連続ツイート第608回をお届けします。文章は、その場で即興で書いています。本日は、昨日の至高の体験について。

2012-05-28 06:59:17
茂木健一郎 @kenichiromogi

すじ(1)マイケル・サンデルさんにお目にかかるのは二度目である。NHKのスタジオに入って待っていると、サンデルさんが入ってきて、いきなりレクチャーが始まった。ハーバードの授業もそうだが、サンデルさんには、そのような劇場的能力がある。役者であることも、一つの素養なのだろう。

2012-05-28 07:00:37
茂木健一郎 @kenichiromogi

すじ(2)レクチャーの内容については、6月8日(金)23時からのBS1の番組を見ていただくことにして、スタジオの中で感じたことについて書きたい。サンデルさんが、私たちスタジオのゲスト、回線でつながっている東京、上海、ボストンの学生とやりとりしながら、話を進めていった。

2012-05-28 07:01:59
茂木健一郎 @kenichiromogi

すじ(3)周知の通り、サンデルさんの方法は、ソクラテスの問答法。一方的にある事実を伝えていくのではなく、学生たちに話しかける。しかし、その設問の仕方や、学生の発言を受けてのコメント、場合によっては途中で遮るなどのファシリテーションを通して、議論が進んでいく。

2012-05-28 07:03:39
茂木健一郎 @kenichiromogi

すじ(4)ソクラテスの方法の本質はどこにあるのだろう。情報を一方的に受け取る方法は、一見効率の良いやり方のように思われる。しかし、人は自ら何かを発する際に、多くを学ぶのである。そこで起こっていることを一言で表すとすれば、ある種の「危うさ」なのであろう。

2012-05-28 07:05:12
茂木健一郎 @kenichiromogi

すじ(5)議論の流れを受けて、自らが何かを発言する際には、まるで綱渡りをしているかのような危ういバランスが生じる。失敗するかもしれない、外すかもしれない。サンデルさんがどのように受け取るかわからない。そんなぎりぎりの心の動き自体に、大きな教育効果がある。

2012-05-28 07:06:23
茂木健一郎 @kenichiromogi

すじ(6)サンデルさんのJusticeの第一回で、サンデルさんが最後に言う非常に印象的な言葉がある。
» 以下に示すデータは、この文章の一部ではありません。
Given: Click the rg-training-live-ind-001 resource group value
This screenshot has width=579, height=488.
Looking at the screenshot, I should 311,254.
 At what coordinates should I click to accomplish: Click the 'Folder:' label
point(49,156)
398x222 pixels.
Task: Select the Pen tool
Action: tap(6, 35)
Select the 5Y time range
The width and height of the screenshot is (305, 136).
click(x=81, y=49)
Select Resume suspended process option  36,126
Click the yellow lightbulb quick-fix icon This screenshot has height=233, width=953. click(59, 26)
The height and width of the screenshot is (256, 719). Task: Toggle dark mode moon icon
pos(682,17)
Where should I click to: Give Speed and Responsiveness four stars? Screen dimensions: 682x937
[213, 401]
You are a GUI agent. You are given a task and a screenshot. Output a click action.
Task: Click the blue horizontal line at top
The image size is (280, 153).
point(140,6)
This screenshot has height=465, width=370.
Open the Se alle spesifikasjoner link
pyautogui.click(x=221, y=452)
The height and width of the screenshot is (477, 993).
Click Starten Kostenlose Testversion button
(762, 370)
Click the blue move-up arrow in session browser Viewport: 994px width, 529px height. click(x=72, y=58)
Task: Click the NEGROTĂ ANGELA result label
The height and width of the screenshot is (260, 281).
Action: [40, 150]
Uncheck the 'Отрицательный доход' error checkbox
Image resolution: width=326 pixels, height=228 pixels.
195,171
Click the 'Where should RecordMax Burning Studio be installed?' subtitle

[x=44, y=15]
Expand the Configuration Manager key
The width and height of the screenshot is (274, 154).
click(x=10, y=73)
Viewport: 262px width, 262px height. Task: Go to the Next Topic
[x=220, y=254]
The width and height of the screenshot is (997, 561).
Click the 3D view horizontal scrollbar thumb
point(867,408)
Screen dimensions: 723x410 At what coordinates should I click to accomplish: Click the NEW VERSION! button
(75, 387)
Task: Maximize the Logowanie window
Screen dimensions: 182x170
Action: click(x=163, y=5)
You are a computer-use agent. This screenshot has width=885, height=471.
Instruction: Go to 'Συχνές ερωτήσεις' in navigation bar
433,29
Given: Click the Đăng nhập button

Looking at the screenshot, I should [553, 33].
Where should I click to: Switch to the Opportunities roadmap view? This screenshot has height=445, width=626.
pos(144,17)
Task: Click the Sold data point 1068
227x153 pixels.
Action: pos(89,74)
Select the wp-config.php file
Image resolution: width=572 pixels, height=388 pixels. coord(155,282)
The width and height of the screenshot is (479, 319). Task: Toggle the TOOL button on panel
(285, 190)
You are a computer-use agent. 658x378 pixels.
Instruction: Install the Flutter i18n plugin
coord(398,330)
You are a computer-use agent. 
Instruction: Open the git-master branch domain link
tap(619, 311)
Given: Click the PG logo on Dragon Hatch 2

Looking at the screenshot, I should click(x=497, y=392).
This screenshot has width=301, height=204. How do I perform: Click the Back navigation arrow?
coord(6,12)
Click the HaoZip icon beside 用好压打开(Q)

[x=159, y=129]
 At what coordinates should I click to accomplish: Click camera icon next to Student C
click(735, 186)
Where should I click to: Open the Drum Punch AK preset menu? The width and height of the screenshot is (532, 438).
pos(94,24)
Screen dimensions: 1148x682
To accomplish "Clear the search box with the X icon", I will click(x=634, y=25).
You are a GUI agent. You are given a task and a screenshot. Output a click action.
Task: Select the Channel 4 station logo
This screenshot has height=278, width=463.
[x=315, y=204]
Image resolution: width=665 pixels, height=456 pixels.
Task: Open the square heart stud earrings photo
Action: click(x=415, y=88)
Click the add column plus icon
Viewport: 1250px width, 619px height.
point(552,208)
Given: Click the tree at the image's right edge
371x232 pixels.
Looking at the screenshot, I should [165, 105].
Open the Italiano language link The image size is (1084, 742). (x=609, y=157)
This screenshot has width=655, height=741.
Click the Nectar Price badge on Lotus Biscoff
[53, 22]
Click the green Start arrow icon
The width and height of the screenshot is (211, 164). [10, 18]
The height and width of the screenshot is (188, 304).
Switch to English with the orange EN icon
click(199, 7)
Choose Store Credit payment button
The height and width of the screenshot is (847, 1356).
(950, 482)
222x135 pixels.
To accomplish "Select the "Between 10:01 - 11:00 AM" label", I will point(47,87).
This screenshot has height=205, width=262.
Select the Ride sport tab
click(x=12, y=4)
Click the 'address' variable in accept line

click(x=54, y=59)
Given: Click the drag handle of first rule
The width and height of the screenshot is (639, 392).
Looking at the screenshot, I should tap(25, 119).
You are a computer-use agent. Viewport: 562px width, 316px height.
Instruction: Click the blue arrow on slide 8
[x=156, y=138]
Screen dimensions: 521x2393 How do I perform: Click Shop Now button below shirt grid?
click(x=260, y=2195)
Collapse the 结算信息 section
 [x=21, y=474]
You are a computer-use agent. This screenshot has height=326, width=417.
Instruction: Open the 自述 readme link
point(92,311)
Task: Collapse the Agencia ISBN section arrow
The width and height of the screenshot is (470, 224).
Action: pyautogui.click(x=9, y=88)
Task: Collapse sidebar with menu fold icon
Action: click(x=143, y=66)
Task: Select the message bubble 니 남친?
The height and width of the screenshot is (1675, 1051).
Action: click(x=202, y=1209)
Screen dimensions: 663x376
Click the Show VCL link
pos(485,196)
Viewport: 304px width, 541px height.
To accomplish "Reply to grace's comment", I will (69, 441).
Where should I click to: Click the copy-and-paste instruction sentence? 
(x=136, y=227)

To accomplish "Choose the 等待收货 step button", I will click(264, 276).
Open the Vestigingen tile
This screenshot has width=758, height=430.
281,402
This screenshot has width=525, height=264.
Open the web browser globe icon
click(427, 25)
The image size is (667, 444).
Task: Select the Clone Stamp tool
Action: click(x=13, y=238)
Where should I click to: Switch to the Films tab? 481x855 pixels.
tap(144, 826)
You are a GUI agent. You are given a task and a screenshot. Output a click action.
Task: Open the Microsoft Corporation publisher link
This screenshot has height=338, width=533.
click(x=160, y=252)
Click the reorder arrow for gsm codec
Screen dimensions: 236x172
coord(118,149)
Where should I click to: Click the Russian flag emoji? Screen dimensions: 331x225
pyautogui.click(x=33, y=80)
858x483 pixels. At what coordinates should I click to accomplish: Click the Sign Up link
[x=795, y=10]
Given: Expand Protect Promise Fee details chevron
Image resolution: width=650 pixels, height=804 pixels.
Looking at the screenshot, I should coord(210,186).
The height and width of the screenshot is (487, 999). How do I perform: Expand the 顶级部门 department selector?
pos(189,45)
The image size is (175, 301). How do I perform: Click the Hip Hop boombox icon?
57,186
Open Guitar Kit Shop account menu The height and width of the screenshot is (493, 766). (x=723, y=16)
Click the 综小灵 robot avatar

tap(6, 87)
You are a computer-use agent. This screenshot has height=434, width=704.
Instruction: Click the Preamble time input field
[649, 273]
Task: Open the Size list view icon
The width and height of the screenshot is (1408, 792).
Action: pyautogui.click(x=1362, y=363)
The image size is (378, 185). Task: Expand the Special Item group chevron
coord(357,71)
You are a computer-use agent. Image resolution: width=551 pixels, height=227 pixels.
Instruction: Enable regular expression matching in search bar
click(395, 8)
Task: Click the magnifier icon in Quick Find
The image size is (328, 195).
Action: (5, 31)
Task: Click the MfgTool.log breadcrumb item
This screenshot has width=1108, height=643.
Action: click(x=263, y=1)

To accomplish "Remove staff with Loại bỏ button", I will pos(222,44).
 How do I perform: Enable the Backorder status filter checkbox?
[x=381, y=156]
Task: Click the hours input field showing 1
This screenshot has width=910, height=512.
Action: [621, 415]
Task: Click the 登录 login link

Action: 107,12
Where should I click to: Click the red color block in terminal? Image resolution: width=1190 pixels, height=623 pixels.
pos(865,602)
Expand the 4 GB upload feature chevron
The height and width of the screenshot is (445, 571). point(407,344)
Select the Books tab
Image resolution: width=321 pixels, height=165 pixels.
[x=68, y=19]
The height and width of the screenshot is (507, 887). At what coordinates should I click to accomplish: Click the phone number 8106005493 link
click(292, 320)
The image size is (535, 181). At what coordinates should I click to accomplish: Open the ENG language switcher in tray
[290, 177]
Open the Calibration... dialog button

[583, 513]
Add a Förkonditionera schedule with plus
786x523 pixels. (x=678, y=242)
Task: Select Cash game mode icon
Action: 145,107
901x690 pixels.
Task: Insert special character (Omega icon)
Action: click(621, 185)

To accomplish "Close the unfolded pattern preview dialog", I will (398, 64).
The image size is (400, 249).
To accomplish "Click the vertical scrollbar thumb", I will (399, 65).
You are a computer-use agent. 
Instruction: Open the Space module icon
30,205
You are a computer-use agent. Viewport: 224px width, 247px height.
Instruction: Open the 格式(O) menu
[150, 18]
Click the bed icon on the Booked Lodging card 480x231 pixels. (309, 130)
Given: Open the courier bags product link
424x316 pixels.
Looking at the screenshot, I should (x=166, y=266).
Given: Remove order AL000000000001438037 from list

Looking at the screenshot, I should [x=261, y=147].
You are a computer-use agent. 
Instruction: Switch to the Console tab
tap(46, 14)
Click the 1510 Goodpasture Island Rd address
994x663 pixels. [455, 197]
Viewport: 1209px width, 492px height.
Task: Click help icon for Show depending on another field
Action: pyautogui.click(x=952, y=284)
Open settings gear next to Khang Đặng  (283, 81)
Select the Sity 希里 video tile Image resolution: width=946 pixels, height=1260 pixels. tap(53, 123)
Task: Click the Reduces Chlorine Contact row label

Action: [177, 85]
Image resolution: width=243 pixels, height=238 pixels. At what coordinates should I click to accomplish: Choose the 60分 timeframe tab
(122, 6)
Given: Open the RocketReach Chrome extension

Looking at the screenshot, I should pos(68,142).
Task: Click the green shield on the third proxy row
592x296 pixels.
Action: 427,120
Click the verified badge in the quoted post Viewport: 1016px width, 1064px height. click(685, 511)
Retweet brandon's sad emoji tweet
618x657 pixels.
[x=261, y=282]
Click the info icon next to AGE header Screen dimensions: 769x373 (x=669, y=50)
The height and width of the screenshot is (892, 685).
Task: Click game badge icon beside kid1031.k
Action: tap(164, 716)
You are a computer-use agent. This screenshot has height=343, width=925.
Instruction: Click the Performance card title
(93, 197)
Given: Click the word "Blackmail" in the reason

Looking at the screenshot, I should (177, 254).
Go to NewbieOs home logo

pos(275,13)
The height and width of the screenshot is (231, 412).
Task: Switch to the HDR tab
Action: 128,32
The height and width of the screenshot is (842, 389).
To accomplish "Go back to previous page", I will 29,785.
講義の目的は、restlessness of reason(理性の落ち着きのなさ)を受講者の中に引き起こすことであると。前提にしていることを揺るがす。そのプロセスに価値がある。

2012-05-28 07:08:11
茂木健一郎 @kenichiromogi

すじ(7)その、Justiceの第一回の授業で、サンデルさんは学生たちに散々議論をさせた後で、突然、格調の高い英語で魂を震撼させるようなことを言い出すのだった。最後にrestlessness of reasonという言葉が出てくる。議論した後でそのようなコーダで締める。

2012-05-28 07:09:41
茂木健一郎 @kenichiromogi

すじ(8)ソクラテスの方法は、参加者が議論するという意味で、指導者の役割が小さいようにも見える。しかし、そうではない。その気になれば、あれほどまでに高度で、緻密で、感動的な「演説」ができる指導者が、ただ聞き役に徹しているという事実の中に、凄みがあるのだ。

2012-05-28 07:10:52
茂木健一郎 @kenichiromogi

すじ(9)昨日のNHKの収録の際にも、サンデルさんは私たちを震撼させた。議論してきたテーマについて、あまりにも見事な「演説」を行ったのである。すぐれた指導者が、自分たちの話を聞いていてくれたという事実。ハーバードの教え子は、理性の落ち着きのなさの中に、成長していくのだろう。

2012-05-28 07:12:31
茂木健一郎 @kenichiromogi

以上、連続ツイート第608回「すぐれた指導者が、自分たちの話を聞いていてくれたという事実」でした。